Subject: Re: bin/7249
To: Mirian Crzig Lennox <mirian@cosmic.com>
From: Mike Cheponis <mac@Wireless.Com>
List: tech-kern
Date: 07/17/2000 13:05:32
The problem, of course, is that it's a single "flat file" type of man database.

If the man pages were html, with links to deeper documentation levels (even 
automatically generated documentation), that would be better.

I'm not trying to start a flamewar here, but man pages, a wonderful
innovation 30 years ago, seem to be showing their age.

I propose junking man pages as we know them, keeping all documentation in
html, and making the man command essentially a stripped-down lynx (or other
specialized text-based browser).

-Mike

p.s. As precedent for using html, the READMEs in pkgsrc are html.

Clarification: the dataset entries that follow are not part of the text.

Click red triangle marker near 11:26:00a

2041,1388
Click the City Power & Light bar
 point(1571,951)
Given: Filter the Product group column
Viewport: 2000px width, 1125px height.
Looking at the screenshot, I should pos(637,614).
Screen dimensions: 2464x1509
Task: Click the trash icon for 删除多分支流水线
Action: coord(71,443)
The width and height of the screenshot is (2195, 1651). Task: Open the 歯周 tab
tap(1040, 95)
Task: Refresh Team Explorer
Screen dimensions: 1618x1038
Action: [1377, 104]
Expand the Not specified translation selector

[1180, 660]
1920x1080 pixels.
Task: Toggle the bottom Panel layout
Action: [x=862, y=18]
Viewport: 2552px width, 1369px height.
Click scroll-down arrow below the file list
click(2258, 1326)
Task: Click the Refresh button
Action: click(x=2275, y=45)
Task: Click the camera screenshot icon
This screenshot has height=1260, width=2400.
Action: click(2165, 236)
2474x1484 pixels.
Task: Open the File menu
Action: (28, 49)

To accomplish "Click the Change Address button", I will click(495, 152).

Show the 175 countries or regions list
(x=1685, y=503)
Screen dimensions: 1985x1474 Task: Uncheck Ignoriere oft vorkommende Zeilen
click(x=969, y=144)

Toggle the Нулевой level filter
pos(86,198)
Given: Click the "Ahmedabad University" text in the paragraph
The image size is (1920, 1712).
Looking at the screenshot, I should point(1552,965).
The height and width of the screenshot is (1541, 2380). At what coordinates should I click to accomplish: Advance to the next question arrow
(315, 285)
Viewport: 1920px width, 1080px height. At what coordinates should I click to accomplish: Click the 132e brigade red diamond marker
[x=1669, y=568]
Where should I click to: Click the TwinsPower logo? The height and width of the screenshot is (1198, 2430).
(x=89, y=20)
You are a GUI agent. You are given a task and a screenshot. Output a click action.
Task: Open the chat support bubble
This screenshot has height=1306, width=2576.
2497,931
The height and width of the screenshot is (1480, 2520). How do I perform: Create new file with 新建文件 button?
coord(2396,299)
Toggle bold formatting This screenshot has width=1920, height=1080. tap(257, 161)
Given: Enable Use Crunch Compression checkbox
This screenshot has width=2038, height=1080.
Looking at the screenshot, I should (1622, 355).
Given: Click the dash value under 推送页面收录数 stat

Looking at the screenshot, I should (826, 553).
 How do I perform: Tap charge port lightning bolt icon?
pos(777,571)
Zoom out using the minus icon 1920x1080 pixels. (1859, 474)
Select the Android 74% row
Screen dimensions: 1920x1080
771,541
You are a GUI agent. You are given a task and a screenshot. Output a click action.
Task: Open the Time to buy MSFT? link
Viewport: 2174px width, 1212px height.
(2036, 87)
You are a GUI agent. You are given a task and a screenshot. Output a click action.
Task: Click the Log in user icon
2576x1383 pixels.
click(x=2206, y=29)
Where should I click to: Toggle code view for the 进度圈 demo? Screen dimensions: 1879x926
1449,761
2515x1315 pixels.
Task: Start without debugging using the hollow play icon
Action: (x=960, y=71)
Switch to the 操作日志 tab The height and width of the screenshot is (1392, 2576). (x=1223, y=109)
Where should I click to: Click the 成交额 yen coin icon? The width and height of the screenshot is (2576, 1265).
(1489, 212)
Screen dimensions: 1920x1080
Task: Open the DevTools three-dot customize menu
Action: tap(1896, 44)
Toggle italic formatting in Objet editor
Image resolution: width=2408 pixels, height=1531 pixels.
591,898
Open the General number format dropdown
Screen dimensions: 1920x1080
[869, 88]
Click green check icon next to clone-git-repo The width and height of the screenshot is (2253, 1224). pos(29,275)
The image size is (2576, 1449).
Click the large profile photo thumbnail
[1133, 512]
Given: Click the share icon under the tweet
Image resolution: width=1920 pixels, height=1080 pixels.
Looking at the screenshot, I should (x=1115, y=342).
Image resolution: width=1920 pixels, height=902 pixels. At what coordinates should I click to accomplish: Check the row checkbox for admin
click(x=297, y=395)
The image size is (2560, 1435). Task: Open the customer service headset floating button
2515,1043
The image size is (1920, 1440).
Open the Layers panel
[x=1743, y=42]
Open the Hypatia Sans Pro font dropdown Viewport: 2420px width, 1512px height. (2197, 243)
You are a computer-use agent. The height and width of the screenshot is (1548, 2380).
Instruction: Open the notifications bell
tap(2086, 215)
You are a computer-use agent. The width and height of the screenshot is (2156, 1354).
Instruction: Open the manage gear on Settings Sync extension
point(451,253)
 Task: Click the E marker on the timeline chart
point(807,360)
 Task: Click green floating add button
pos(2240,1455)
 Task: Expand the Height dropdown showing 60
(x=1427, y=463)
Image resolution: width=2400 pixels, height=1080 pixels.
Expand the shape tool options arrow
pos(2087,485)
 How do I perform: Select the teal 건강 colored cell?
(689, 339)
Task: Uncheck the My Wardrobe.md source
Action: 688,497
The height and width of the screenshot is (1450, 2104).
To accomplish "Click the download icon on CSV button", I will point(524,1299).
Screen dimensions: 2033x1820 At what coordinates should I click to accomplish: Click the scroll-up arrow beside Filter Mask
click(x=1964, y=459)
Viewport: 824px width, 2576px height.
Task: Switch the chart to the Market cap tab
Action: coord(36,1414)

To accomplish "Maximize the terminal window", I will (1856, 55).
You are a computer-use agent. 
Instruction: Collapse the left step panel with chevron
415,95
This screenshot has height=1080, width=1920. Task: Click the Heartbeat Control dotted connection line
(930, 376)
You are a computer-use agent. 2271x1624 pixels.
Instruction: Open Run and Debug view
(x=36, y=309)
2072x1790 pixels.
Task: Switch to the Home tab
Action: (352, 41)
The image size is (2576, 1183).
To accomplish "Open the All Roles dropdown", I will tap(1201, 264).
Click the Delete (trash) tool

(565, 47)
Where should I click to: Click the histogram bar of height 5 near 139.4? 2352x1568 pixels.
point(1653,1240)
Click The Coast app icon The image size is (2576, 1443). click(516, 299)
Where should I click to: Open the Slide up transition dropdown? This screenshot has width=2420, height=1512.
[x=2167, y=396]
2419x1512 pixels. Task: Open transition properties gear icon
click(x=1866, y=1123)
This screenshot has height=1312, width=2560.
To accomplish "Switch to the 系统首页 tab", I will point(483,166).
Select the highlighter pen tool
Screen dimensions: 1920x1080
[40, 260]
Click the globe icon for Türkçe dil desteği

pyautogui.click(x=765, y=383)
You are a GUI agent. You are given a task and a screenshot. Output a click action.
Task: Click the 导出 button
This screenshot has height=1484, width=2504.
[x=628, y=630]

On 17 Jul 2000, Mirian Crzig Lennox wrote:

> Someone mentioned having some man pages be automatically generated
> by software which parses through syscalls looking for error codes
> I just want to add my two cents about that, which is that this is
> the sort of thing (similar) which Sun does with its Java documentation,
> and the result is a lot of... well, STUFF which crowds out the actual
> meaningful documentation.  I much prefer a couple of paragraphs of 
> carefuly-written and coherent documentation to reams of generated
> boilerplate.
> 
> NetBSD's man pages, omissions and all, are about as good as it gets in
> terms of clarity and readability; let's preserve that.